--- Input ---
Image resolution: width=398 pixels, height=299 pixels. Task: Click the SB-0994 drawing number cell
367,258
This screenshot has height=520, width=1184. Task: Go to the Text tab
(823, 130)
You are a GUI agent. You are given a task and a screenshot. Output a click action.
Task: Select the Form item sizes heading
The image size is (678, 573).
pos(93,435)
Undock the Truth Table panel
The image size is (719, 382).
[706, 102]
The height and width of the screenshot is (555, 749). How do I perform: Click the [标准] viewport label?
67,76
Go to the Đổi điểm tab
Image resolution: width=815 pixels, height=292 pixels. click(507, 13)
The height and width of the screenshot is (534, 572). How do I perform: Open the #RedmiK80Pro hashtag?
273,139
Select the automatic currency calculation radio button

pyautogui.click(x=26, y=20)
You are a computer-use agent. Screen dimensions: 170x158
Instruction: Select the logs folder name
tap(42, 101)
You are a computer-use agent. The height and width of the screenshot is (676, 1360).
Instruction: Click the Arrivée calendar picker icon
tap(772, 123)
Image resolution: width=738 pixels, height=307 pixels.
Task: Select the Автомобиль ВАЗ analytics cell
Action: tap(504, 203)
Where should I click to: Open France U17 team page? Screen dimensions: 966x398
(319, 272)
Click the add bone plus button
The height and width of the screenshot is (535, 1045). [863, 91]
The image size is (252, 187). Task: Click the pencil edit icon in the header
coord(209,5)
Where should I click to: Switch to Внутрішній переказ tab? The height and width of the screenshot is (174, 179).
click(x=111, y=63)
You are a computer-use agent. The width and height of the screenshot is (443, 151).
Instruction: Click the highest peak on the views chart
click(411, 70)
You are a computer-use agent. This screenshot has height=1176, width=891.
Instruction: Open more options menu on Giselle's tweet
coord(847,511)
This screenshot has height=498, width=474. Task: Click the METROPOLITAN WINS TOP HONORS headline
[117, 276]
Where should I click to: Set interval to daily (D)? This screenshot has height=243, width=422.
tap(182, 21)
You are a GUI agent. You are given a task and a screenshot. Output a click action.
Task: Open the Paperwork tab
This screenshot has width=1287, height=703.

--- Task brief ---
Set down, word for word, each line from the top of the records above through the line with "You are a computer-use agent. The height".

--- Answer to this exercise ---
Image resolution: width=398 pixels, height=299 pixels. Task: Click the SB-0994 drawing number cell
367,258
This screenshot has height=520, width=1184. Task: Go to the Text tab
(823, 130)
You are a GUI agent. You are given a task and a screenshot. Output a click action.
Task: Select the Form item sizes heading
The image size is (678, 573).
pos(93,435)
Undock the Truth Table panel
The image size is (719, 382).
[706, 102]
The height and width of the screenshot is (555, 749). How do I perform: Click the [标准] viewport label?
67,76
Go to the Đổi điểm tab
Image resolution: width=815 pixels, height=292 pixels. click(507, 13)
The height and width of the screenshot is (534, 572). How do I perform: Open the #RedmiK80Pro hashtag?
273,139
Select the automatic currency calculation radio button

pyautogui.click(x=26, y=20)
You are a computer-use agent. Screen dimensions: 170x158
Instruction: Select the logs folder name
tap(42, 101)
You are a computer-use agent. The height and width of the screenshot is (676, 1360).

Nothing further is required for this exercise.